What is needed is an exact transcription of every record below.

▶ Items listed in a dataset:
================

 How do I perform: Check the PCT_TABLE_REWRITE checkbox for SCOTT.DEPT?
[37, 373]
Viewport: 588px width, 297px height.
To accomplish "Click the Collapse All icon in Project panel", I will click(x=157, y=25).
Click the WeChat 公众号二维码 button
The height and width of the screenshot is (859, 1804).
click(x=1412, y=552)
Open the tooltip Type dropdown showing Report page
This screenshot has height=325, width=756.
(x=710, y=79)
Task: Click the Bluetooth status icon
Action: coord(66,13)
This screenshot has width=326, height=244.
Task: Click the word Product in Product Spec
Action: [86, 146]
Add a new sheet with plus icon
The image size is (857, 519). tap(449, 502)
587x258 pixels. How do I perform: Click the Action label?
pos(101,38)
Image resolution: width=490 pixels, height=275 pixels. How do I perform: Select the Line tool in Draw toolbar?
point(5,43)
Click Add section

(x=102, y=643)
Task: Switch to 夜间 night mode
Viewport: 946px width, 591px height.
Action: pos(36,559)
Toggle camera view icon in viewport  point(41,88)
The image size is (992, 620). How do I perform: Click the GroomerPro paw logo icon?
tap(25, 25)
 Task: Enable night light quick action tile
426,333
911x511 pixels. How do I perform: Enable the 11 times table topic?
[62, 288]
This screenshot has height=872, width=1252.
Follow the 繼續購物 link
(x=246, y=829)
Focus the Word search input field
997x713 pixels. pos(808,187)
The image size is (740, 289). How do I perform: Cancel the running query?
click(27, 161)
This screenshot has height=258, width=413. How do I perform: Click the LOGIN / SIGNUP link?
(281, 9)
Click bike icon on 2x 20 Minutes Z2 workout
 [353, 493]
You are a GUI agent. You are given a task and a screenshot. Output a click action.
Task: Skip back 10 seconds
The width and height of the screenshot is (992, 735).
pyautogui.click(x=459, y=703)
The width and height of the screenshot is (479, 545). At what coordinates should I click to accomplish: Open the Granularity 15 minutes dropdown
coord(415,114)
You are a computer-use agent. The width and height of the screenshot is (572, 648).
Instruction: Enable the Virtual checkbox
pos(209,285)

================

▶ TASK ANSWER:
 How do I perform: Check the PCT_TABLE_REWRITE checkbox for SCOTT.DEPT?
[37, 373]
Viewport: 588px width, 297px height.
To accomplish "Click the Collapse All icon in Project panel", I will click(x=157, y=25).
Click the WeChat 公众号二维码 button
The height and width of the screenshot is (859, 1804).
click(x=1412, y=552)
Open the tooltip Type dropdown showing Report page
This screenshot has height=325, width=756.
(x=710, y=79)
Task: Click the Bluetooth status icon
Action: coord(66,13)
This screenshot has width=326, height=244.
Task: Click the word Product in Product Spec
Action: [86, 146]
Add a new sheet with plus icon
The image size is (857, 519). tap(449, 502)
587x258 pixels. How do I perform: Click the Action label?
pos(101,38)
Image resolution: width=490 pixels, height=275 pixels. How do I perform: Select the Line tool in Draw toolbar?
point(5,43)
Click Add section

(x=102, y=643)
Task: Switch to 夜间 night mode
Viewport: 946px width, 591px height.
Action: pos(36,559)
Toggle camera view icon in viewport  point(41,88)
The image size is (992, 620). How do I perform: Click the GroomerPro paw logo icon?
tap(25, 25)
 Task: Enable night light quick action tile
426,333
911x511 pixels. How do I perform: Enable the 11 times table topic?
[62, 288]
This screenshot has height=872, width=1252.
Follow the 繼續購物 link
(x=246, y=829)
Focus the Word search input field
997x713 pixels. pos(808,187)
The image size is (740, 289). How do I perform: Cancel the running query?
click(27, 161)
This screenshot has height=258, width=413. How do I perform: Click the LOGIN / SIGNUP link?
(281, 9)
Click bike icon on 2x 20 Minutes Z2 workout
 [353, 493]
You are a GUI agent. You are given a task and a screenshot. Output a click action.
Task: Skip back 10 seconds
The width and height of the screenshot is (992, 735).
pyautogui.click(x=459, y=703)
The width and height of the screenshot is (479, 545). At what coordinates should I click to accomplish: Open the Granularity 15 minutes dropdown
coord(415,114)
You are a computer-use agent. The width and height of the screenshot is (572, 648).
Instruction: Enable the Virtual checkbox
pos(209,285)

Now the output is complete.